## ⚛️ Data Science - Training Activities ⚙️ (Activity N° 2)

#### *By: Jiliar Silgado Cardona*

✅ [***LinkedIn***](https://www.linkedin.com/in/jiliar-silgado-cardona-4b970b286/)

✅ [***GitHub***](https://github.com/Jiliar)

### 💡Introduction to the Activity Report: Dataframes and Data Cleaning

This report presents the results of one key activities focused on data analysis and manipulation. The activity involved using Jupyter Notebook to work with a given dataset, applying specific functions to explore and clean the variables it contains.
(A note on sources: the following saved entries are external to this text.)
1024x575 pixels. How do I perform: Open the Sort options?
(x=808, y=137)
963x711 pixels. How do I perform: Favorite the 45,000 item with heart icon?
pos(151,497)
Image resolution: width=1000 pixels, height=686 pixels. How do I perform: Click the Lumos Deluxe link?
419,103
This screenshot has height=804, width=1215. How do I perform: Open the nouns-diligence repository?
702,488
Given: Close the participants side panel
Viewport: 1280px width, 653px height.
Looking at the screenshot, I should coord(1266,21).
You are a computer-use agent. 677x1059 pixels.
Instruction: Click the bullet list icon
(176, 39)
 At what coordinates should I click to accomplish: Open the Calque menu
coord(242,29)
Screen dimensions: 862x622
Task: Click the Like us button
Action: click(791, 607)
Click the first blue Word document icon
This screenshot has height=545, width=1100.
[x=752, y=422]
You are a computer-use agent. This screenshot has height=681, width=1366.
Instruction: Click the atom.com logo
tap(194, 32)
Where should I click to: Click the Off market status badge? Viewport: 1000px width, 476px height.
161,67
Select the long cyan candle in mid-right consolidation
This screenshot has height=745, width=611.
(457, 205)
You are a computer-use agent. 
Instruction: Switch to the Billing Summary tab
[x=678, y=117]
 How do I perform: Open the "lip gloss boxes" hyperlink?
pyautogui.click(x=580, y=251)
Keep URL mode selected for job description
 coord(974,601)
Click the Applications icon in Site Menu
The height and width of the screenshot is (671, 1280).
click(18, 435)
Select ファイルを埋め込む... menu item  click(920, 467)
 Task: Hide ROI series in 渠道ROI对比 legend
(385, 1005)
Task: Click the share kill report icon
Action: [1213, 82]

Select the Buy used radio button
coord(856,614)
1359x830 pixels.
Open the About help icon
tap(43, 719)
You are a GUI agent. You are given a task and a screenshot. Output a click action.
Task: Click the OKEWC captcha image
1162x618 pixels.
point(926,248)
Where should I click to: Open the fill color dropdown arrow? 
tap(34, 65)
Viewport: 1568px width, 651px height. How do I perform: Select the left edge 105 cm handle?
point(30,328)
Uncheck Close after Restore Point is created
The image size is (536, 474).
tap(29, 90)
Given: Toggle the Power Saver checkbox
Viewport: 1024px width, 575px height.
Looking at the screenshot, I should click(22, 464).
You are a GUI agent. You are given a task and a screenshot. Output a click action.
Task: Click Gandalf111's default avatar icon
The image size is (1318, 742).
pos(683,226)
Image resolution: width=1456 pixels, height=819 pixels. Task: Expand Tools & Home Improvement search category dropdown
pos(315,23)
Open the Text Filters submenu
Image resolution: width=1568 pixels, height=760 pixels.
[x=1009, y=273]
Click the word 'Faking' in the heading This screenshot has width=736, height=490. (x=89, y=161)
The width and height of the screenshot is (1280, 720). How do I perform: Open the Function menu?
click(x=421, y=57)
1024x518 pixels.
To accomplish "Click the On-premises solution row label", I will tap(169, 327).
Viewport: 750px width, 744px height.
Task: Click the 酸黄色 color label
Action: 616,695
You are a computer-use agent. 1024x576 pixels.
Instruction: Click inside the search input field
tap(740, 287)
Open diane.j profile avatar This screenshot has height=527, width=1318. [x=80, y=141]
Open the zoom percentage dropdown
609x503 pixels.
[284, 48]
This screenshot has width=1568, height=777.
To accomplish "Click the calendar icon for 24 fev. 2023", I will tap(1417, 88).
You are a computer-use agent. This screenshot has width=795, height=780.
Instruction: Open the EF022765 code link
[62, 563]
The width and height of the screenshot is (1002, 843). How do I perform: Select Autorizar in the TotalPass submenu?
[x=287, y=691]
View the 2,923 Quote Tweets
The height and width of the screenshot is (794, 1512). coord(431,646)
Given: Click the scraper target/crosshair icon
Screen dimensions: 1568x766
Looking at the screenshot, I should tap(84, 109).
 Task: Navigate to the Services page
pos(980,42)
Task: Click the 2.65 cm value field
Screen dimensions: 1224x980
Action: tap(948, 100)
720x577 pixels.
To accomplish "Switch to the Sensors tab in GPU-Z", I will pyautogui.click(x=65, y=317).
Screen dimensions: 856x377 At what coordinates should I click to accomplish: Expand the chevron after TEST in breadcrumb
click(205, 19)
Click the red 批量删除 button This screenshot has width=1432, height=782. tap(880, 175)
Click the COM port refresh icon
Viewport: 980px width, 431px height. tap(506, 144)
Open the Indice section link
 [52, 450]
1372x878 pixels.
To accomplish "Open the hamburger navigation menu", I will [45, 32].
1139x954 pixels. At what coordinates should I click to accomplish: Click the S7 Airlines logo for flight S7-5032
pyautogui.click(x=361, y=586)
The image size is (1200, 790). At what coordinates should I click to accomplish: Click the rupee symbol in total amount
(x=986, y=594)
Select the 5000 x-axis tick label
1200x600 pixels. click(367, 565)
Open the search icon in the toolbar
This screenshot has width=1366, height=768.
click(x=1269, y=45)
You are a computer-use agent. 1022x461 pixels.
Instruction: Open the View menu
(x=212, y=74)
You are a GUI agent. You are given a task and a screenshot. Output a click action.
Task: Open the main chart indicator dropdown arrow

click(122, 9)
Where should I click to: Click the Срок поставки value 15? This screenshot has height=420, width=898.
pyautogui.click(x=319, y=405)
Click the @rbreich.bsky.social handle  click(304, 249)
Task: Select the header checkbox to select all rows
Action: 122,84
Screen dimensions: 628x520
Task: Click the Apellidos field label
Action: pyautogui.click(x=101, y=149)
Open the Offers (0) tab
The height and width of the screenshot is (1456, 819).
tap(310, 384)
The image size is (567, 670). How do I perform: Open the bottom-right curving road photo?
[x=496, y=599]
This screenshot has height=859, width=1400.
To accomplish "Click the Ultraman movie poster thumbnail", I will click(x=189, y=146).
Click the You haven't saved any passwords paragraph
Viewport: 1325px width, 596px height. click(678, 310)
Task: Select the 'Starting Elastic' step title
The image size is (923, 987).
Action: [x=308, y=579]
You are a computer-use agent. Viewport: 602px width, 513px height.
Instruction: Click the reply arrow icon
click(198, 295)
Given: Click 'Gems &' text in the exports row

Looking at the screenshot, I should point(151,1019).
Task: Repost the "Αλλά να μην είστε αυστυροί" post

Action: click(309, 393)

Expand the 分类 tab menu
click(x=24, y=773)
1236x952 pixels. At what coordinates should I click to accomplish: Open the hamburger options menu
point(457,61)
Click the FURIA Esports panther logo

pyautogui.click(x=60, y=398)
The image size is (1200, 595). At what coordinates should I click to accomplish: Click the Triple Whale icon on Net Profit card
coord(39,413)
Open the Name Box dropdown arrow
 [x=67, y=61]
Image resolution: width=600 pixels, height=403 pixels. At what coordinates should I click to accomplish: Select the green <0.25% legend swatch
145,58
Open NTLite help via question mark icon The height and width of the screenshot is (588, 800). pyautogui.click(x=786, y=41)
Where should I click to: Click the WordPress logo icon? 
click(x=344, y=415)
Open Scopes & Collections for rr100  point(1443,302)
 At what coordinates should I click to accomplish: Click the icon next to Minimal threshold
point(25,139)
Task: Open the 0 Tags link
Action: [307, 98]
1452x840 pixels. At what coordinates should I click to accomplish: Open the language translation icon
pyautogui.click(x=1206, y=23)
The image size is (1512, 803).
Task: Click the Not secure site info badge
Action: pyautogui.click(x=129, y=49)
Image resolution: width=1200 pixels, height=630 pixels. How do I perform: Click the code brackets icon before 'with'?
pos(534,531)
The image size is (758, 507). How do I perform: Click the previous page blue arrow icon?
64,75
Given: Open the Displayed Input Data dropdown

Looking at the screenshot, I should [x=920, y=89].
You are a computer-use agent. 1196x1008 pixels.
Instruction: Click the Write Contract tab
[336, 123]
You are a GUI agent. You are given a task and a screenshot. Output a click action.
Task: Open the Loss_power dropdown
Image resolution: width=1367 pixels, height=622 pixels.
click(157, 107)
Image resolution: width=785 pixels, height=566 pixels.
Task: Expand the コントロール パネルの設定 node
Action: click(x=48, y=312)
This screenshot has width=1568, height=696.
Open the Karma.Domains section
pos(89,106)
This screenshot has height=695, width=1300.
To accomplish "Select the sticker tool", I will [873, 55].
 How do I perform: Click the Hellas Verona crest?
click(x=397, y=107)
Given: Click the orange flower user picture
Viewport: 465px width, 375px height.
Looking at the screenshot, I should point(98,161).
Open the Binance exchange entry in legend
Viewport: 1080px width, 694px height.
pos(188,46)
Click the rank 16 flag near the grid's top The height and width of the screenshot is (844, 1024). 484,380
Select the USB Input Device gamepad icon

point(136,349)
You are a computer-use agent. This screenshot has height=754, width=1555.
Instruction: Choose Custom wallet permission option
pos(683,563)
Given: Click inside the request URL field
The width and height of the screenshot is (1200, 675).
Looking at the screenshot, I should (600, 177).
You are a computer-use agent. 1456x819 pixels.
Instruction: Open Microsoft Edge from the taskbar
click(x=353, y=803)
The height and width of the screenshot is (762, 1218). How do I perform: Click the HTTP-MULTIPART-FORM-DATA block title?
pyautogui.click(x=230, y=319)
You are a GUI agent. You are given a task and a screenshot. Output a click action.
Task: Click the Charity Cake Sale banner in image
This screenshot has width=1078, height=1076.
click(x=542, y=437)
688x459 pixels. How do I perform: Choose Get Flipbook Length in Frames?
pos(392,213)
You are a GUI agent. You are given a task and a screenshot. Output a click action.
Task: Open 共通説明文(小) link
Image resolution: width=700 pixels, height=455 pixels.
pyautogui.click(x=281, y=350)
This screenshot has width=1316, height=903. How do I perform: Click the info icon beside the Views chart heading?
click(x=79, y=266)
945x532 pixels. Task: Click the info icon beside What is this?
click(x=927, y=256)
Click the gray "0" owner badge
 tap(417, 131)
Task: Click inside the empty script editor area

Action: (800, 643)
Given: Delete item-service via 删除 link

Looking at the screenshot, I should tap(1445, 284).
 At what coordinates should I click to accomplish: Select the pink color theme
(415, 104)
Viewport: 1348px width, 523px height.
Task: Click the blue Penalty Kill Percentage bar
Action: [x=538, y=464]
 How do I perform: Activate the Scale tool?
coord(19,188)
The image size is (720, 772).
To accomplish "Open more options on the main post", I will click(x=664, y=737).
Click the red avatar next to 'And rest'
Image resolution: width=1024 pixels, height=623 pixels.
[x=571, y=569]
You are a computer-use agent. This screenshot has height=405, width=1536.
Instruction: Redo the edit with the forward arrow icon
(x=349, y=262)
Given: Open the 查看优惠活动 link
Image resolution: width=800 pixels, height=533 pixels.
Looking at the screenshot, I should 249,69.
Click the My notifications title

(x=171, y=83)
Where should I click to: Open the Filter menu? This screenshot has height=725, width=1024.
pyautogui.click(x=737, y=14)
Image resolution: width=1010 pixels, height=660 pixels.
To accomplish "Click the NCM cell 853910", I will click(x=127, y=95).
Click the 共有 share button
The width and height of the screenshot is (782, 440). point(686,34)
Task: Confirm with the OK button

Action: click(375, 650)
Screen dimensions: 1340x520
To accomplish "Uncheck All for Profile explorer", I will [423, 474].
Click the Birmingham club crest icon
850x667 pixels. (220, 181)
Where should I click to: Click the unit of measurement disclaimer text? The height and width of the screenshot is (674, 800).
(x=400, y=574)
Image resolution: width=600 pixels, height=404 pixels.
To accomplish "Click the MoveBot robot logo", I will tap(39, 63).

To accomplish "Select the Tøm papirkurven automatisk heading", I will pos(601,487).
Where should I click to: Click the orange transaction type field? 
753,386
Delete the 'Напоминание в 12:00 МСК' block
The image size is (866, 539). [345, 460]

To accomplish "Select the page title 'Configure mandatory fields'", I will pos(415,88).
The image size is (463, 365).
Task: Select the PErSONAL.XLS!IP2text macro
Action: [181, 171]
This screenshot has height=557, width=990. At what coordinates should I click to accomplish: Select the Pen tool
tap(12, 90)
#### General Resources for Solutions:

##### Functions

In [37]:
# Pandas Importing
import pandas as pd 

def get_file_details(file):

    # Reading the CSV file into a DataFrame, with the specified column set as the index.
    df = pd.read_csv(file)  

    # Stripping leading and trailing spaces from the column headers.
    df.columns = df.columns.str.strip()

    # Returning the cleaned DataFrame.
    return df 

### Activity 1: Iterative cleaning

#### ✍️ Statement

Write blocks of code and Markdown in a Jupyter html file where variables are taken from a given database and the following is done to them:

+ Cleaning a special character.
+ Reducing nits of length greater than 9.

#### 💡Introduction

The methodology will involve processing the variables from a given dataset by addressing specific issues, such as removing unwanted special characters and standardizing the length of NITs to ensure they do not exceed nine digits. This approach will help prepare the data for subsequent analysis, ensuring consistency and accuracy across the dataset.

#### 📥 Input:

***Download Page:*** [10.000 Empresas mas Grandes del país](https://www.datos.gov.co/Comercio-Industria-y-Turismo/10-000-Empresas-mas-Grandes-del-Pa-s/6cat-2gcs/about_data)

In [40]:
input1 = "../data/csv/10.000_Empresas_mas_Grandes_del_Pa_s_20240822.csv" # Specify the path to the CSV file.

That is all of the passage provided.